The melody was composed by Franz Xavier Gruber, schoolmaster and organist in the nearby village of Arnsdorf, now part of Lamprechtshausen. On Christmas Eve 1818, Mohr brought the words to Gruber and asked him to compose a melody and guitar accompaniment for that night's mass, after river flooding had possibly damaged the church organ. The church was eventually destroyed by repeated flooding and replaced with the Silent-Night-Chapel. It is unknown what inspired Mohr to write the lyrics, or what prompted him to create a new carol.

 

According to Gruber, Karl Mauracher, an organ builder who serviced the instrument at the Obendorf church, was enamoured with the song, and took the composition home with him to the Zillertal.  From there, two travelling families of folk singers, the Strassers and the Rainers, included the tune in their shows.
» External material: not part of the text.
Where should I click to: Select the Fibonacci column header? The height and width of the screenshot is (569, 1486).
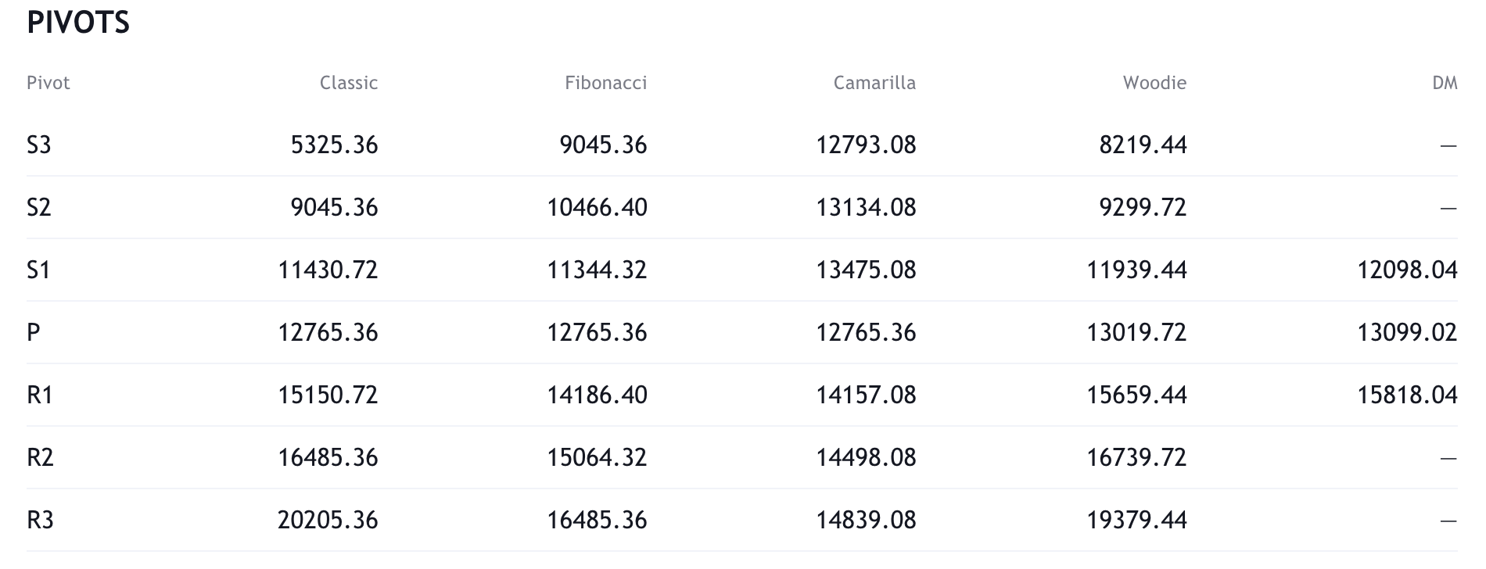pos(605,83)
The Rainers were already singing it around Christmas 1819, and once performed it for an audience that included Franz I of Austria and Alexander I of Russia, as well as making the first performance of the song in the U.S., in New York City in 1839.  By the 1840s the song was well known in Lower Saxony and was reported to be a favourite of Frederick William IV of Prussia. During this period, the melody changed slightly to become the version that is commonly played today.

 

Over the years, because the original manuscript had been lost, Mohr's name was forgotten and although Gruber was known to be the composer, many people assumed the melody was composed by a famous composer, and it was variously attributed to Haydn, Mozart, or Beethoven.  However, a manuscript was discovered in 1995 in Mohr's handwriting and dated by researchers as c. 1820. It states that Mohr wrote the words in 1816 when he was assigned to a pilgrim church in Mariapfarr, Austria, and shows that the music was composed by Gruber in 1818. This is the earliest manuscript that exists and the only one in Mohr's handwriting. [end quote from Wikipedia]

 

Although Silent Night is the nearly undisputed favorite Christmas Carol of all time, we know that that night Jesus was born was anything but silent.  We know that all was not calm.  And the world in which Christ entered as a helpless babe could hardly be described at bright.  Deep in our souls we want it to be that sentimental serene nativity that sits on our mantle (or wherever it sits in our home) because deep in our souls we need Christ to come into our anything but silent, calm, and all-is-bright lives and bring that serenity.  Perhaps we need that more this year than any year before. 

 

The good news is that Jesus can and does do that.  But we have to make room to receive this gift.  In the midst of the noise all around us, in the midst of all our chaos, and in the midst of our darkness, we have to make space for Christ to make his home within our soul.  We have to intentionally invite him to come in.  And then we focus the whole of our being on the light and warmth Jesus brings when He takes up residence within us.  It isn’t that the noise, the chaos, and the darkness has gone away; it’s that we’ve chosen to focus on something else – Someone Else to be precise. It’s in the midst of that focus that we can sing “Silent Night” and know that it is true.  

 

Question:  What could you intentionally do this Christmas to “make space” for Jesus?

 

Prayer:  Jesus, we know you are the Light that is the “life of all mankind.” Shine into our darkness, bring calm to chaos, quiet us in the midst of the noise.  Amen.

 

Prayer Focus:  Pray for all our elected officials at the national, state, and local levels.